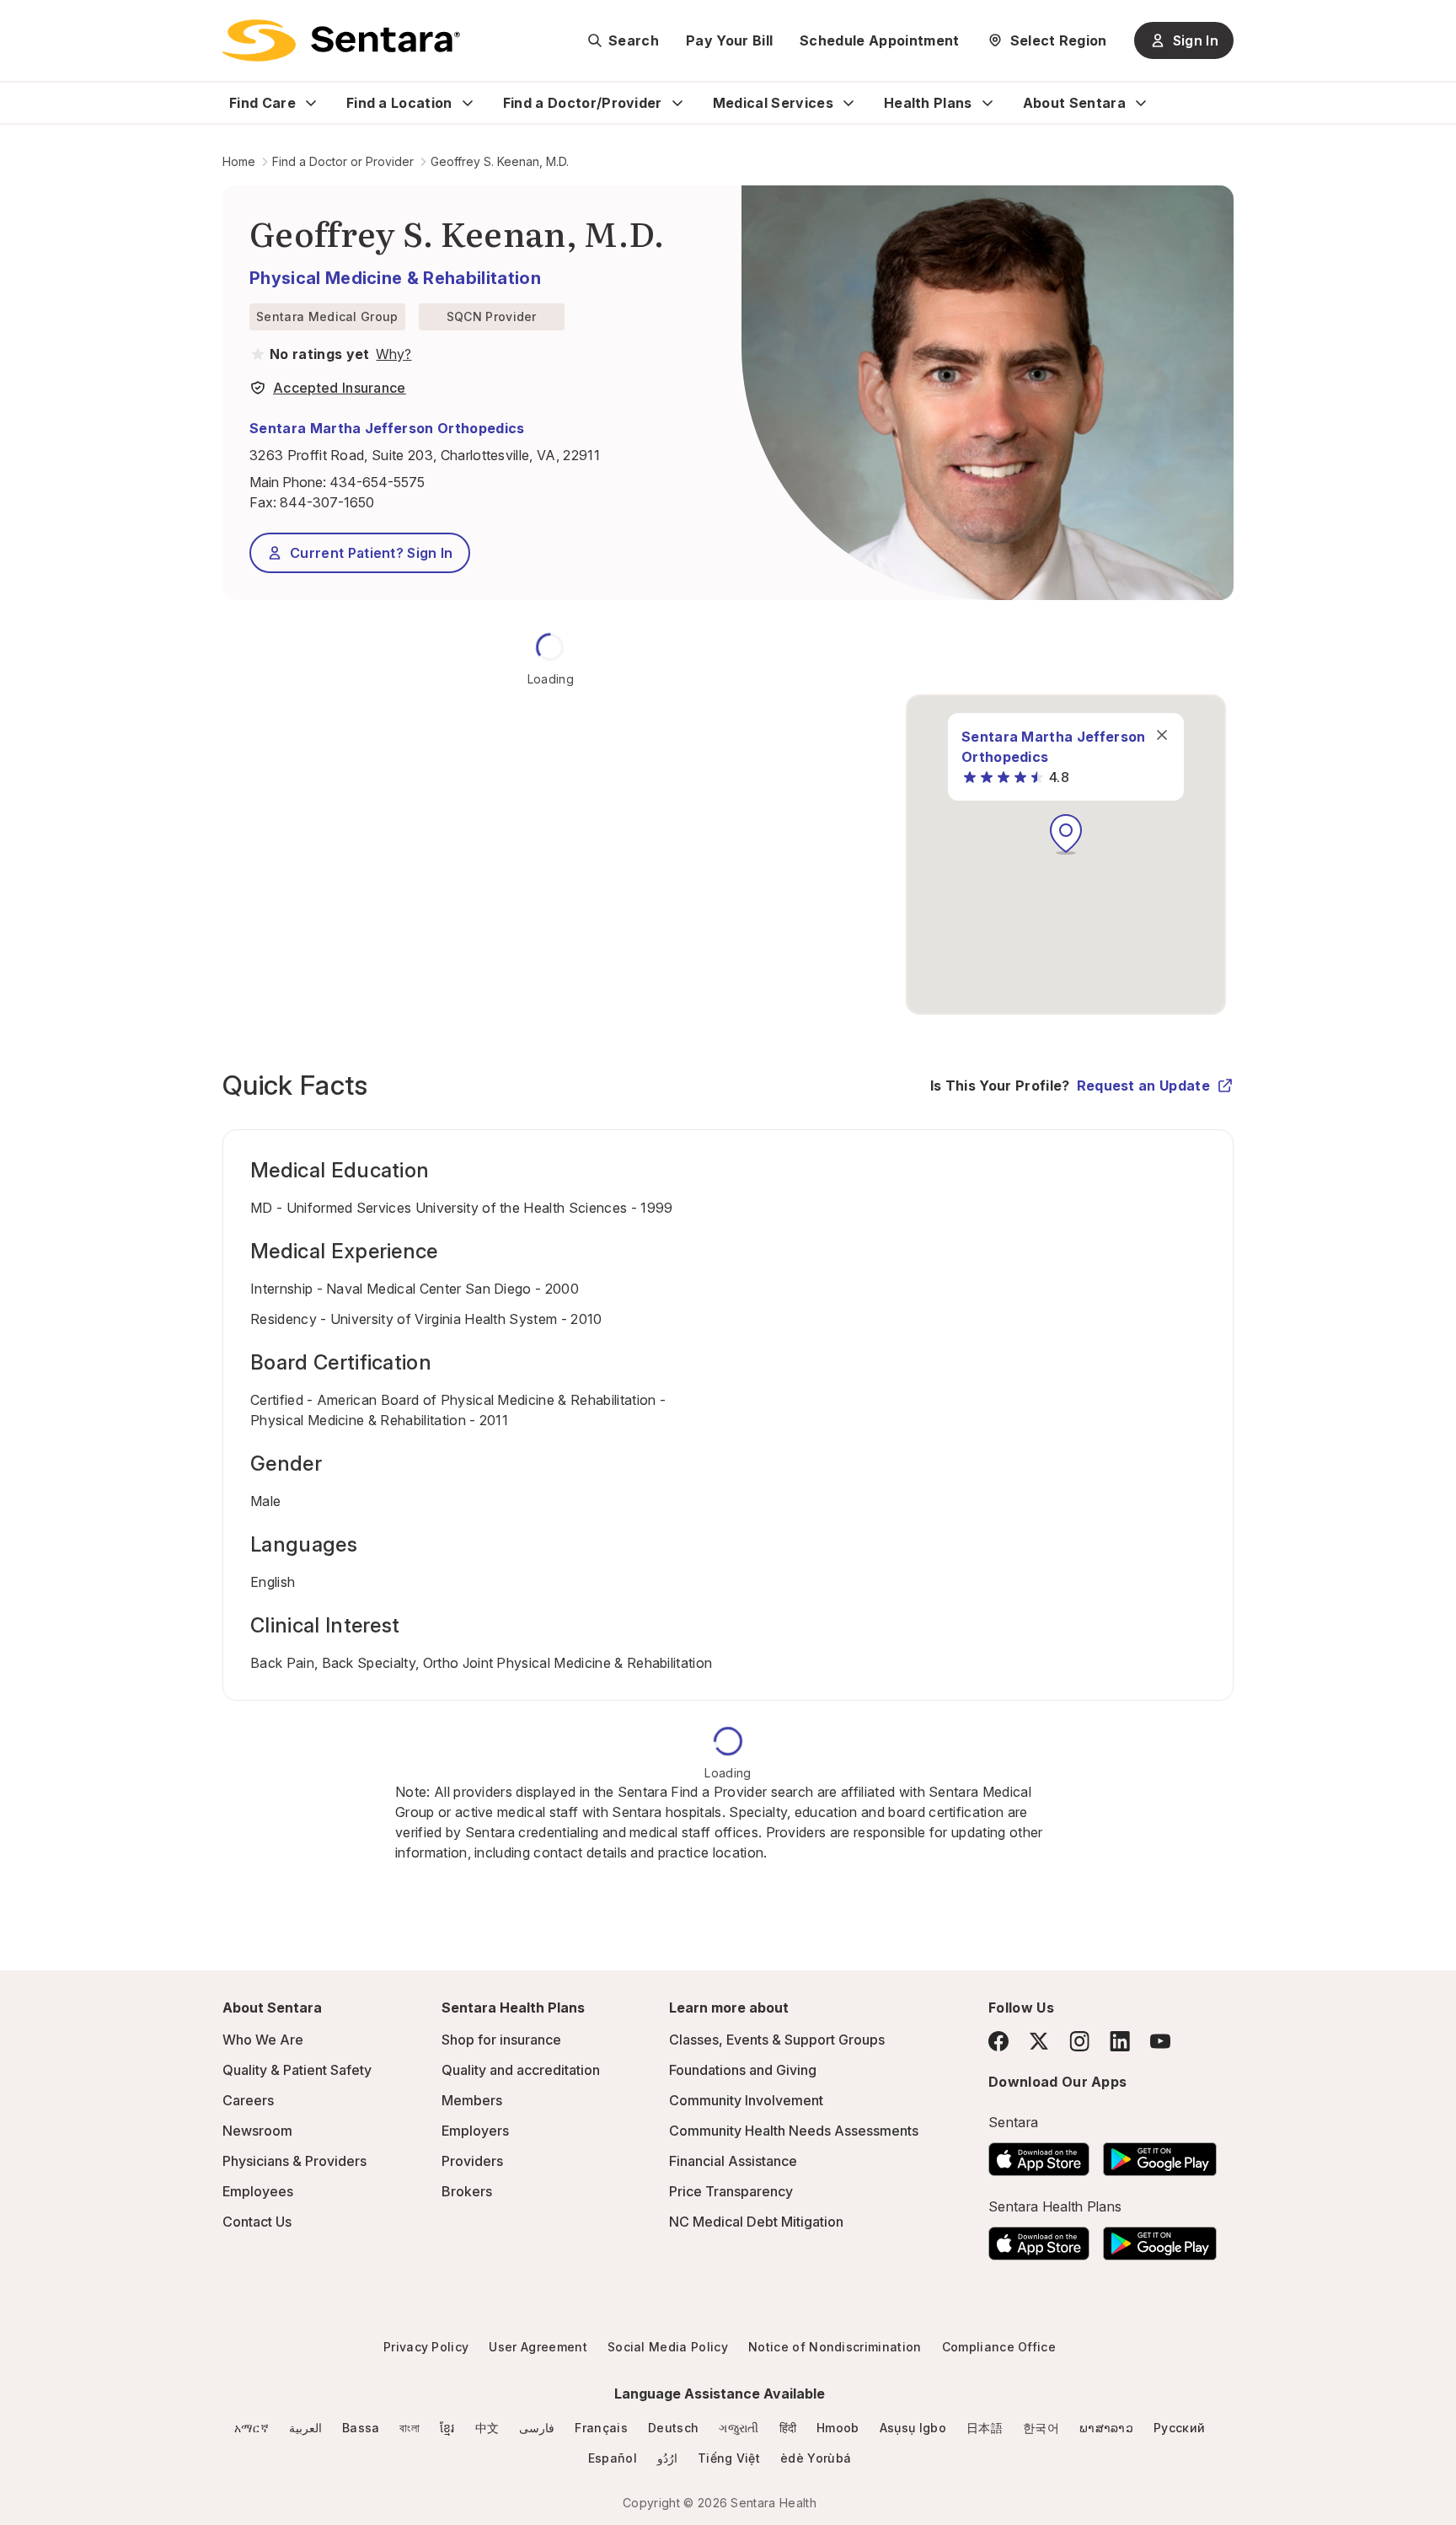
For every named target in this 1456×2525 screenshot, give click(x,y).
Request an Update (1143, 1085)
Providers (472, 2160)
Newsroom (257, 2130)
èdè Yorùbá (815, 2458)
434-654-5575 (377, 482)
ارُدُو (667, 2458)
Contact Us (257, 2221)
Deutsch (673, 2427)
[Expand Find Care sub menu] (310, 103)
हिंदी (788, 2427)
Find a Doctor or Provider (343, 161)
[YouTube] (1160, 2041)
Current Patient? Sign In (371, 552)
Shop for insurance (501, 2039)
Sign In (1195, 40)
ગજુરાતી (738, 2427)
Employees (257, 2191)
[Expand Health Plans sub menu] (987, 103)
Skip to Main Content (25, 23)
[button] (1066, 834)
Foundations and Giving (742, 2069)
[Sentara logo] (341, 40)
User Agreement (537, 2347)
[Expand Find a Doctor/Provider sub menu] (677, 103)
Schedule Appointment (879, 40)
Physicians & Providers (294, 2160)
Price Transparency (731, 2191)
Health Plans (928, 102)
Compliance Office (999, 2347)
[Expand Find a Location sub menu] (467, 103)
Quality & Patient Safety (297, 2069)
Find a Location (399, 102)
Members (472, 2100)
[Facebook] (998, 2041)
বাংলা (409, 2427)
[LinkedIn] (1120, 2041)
══════════════════════════════
== Work required ==
Everything in the entries above should be written out again exactly, except the images.

== Answer to the problem ==
For every named target in this 1456×2525 screenshot, give click(x,y).
Request an Update (1143, 1085)
Providers (472, 2160)
Newsroom (257, 2130)
èdè Yorùbá (815, 2458)
434-654-5575 (377, 482)
ارُدُو (667, 2458)
Contact Us (257, 2221)
Deutsch (673, 2427)
[Expand Find Care sub menu] (310, 103)
हिंदी (788, 2427)
Find a Doctor or Provider (343, 161)
[YouTube] (1160, 2041)
Current Patient? Sign In (371, 552)
Shop for insurance (501, 2039)
Sign In (1195, 40)
ગજુરાતી (738, 2427)
Employees (257, 2191)
[Expand Health Plans sub menu] (987, 103)
Skip to Main Content (25, 23)
[button] (1066, 834)
Foundations and Giving (742, 2069)
[Sentara logo] (341, 40)
User Agreement (537, 2347)
[Expand Find a Doctor/Provider sub menu] (677, 103)
Schedule Appointment (879, 40)
Physicians & Providers (294, 2160)
Price Transparency (731, 2191)
Health Plans (928, 102)
Compliance Office (999, 2347)
[Expand Find a Location sub menu] (467, 103)
Quality & Patient Safety (297, 2069)
Find a Location (399, 102)
Members (472, 2100)
[Facebook] (998, 2041)
বাংলা (409, 2427)
[LinkedIn] (1120, 2041)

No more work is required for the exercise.